Please keep to the lines below from the one with "Where should I" through the one with "868x413 pixels.", and restate them word for word, ends included.

_PROVIDED MATERIAL_
---*---

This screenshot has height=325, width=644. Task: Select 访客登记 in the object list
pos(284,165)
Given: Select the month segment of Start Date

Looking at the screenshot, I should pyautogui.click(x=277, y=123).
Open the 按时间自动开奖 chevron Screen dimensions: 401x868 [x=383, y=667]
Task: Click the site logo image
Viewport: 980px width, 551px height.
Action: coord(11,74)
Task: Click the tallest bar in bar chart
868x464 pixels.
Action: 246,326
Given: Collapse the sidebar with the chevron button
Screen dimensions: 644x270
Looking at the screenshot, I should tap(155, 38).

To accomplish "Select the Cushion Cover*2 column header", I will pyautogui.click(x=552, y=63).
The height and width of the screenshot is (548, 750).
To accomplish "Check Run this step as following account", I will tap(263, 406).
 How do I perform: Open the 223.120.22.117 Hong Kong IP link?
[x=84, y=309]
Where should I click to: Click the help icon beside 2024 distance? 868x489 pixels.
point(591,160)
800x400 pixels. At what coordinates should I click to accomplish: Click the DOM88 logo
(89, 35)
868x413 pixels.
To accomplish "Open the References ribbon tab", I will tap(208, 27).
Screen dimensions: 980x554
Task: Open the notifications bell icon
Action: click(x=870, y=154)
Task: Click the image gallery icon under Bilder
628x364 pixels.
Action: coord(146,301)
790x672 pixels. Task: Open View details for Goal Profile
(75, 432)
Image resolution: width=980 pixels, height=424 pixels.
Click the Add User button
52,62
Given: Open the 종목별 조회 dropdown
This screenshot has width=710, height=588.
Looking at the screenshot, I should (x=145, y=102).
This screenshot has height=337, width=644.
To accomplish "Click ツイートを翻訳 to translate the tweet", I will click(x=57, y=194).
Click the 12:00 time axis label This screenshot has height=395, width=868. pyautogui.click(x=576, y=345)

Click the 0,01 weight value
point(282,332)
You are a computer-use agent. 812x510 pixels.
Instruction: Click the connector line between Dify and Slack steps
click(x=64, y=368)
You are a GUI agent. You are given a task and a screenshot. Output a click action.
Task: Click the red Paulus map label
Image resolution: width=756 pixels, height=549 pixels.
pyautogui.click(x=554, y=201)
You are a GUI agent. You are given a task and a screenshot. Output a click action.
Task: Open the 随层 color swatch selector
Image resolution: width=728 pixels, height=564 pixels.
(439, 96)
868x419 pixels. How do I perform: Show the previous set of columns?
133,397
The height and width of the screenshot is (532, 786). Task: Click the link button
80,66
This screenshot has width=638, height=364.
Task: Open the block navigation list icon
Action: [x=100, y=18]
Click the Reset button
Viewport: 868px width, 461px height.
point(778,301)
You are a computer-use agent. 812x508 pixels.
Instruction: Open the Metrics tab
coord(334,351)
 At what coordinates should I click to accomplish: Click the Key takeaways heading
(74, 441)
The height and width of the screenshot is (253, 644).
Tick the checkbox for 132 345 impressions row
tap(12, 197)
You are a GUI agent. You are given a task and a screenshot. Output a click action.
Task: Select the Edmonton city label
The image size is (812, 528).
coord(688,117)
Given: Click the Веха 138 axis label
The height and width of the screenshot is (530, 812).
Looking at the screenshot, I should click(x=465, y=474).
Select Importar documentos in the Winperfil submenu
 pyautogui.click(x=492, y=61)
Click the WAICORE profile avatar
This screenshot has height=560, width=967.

---*---

_TASK OUTPUT_
Where should I click to: Click the help icon beside 2024 distance? 868x489 pixels.
point(591,160)
800x400 pixels. At what coordinates should I click to accomplish: Click the DOM88 logo
(89, 35)
868x413 pixels.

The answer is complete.